=== Begin Enclosure ===

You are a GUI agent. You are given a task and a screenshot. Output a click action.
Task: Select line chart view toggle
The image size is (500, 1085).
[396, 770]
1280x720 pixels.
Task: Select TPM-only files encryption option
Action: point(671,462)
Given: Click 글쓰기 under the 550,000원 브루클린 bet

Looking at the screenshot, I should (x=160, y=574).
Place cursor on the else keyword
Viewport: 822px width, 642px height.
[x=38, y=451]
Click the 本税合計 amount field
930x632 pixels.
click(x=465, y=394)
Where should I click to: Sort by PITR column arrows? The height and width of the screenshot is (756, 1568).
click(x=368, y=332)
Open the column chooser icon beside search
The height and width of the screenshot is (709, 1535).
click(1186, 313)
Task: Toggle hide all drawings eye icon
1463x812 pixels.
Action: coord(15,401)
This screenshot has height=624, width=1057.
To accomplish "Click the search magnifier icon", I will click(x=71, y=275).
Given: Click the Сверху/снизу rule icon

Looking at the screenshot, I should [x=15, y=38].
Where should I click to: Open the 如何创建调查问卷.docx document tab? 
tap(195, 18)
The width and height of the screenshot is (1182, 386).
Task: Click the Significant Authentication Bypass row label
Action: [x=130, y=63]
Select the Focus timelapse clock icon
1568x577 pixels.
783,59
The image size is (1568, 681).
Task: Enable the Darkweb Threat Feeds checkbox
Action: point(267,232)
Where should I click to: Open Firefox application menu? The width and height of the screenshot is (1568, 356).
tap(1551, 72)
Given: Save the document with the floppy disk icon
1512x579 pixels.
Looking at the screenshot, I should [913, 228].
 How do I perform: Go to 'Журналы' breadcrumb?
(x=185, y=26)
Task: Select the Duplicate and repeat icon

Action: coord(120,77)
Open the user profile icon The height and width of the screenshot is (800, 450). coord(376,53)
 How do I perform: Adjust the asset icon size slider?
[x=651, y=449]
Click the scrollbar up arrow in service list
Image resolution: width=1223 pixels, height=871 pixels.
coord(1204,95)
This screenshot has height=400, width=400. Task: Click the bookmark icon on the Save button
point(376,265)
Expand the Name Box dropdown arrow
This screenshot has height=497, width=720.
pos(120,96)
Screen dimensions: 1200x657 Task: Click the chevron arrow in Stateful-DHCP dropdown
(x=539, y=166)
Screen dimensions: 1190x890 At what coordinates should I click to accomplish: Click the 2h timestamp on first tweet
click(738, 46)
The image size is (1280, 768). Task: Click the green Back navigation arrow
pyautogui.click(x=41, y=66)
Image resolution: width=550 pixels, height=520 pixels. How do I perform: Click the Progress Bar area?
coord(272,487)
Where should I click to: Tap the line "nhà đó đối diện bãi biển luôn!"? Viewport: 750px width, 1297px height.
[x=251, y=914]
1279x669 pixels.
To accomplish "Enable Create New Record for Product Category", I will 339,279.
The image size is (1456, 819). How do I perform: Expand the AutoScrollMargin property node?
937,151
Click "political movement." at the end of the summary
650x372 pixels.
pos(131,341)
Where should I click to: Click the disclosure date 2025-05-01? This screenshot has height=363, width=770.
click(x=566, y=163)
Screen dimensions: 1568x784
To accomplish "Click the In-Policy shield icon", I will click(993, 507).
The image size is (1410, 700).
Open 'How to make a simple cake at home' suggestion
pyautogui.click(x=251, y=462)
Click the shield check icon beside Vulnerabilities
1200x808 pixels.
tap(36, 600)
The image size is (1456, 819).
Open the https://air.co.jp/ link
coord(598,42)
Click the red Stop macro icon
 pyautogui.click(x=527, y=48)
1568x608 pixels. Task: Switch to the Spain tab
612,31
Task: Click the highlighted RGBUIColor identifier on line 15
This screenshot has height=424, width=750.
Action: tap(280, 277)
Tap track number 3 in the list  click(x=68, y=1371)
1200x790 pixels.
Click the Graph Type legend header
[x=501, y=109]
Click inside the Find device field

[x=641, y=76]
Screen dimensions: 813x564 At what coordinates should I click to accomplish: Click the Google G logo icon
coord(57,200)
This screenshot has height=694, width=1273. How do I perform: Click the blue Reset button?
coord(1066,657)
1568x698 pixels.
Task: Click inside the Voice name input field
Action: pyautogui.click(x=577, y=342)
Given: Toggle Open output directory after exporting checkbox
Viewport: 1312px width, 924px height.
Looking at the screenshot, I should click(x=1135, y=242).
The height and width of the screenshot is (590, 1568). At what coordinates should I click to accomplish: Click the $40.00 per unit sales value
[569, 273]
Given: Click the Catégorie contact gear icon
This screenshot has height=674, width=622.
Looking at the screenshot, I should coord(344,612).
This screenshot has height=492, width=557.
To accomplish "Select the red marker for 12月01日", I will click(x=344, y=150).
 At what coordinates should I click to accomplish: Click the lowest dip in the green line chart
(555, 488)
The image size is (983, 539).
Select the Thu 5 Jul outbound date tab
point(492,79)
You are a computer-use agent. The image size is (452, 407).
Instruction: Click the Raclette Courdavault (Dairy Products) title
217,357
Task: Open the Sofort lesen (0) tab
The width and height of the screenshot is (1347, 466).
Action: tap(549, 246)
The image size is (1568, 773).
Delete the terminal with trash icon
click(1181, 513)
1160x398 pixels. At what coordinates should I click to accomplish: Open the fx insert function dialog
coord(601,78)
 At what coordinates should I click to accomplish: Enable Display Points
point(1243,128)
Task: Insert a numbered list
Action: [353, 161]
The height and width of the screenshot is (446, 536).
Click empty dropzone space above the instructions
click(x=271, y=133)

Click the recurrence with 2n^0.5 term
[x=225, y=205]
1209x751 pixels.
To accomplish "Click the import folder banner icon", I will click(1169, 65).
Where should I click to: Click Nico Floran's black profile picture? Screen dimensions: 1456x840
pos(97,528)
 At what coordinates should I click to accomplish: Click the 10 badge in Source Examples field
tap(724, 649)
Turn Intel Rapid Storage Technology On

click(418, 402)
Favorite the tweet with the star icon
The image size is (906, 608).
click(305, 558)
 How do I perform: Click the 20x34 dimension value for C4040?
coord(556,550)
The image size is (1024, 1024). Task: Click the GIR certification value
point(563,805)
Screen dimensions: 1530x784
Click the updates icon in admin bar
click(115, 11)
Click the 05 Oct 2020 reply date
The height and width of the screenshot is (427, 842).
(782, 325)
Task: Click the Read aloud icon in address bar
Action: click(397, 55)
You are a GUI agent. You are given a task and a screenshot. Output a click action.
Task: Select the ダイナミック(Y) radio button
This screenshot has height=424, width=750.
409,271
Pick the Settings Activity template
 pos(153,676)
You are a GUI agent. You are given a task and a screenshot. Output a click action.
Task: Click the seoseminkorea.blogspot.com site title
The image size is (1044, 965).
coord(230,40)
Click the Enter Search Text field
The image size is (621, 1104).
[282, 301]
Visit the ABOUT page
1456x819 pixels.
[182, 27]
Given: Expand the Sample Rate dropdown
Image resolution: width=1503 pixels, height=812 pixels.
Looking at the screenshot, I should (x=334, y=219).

=== End Enclosure ===

- Exercise details
The word "shield" appears in some of the lines above. Copy those lines.

- Task output
To accomplish "Click the In-Policy shield icon", I will click(993, 507).
Click the shield check icon beside Vulnerabilities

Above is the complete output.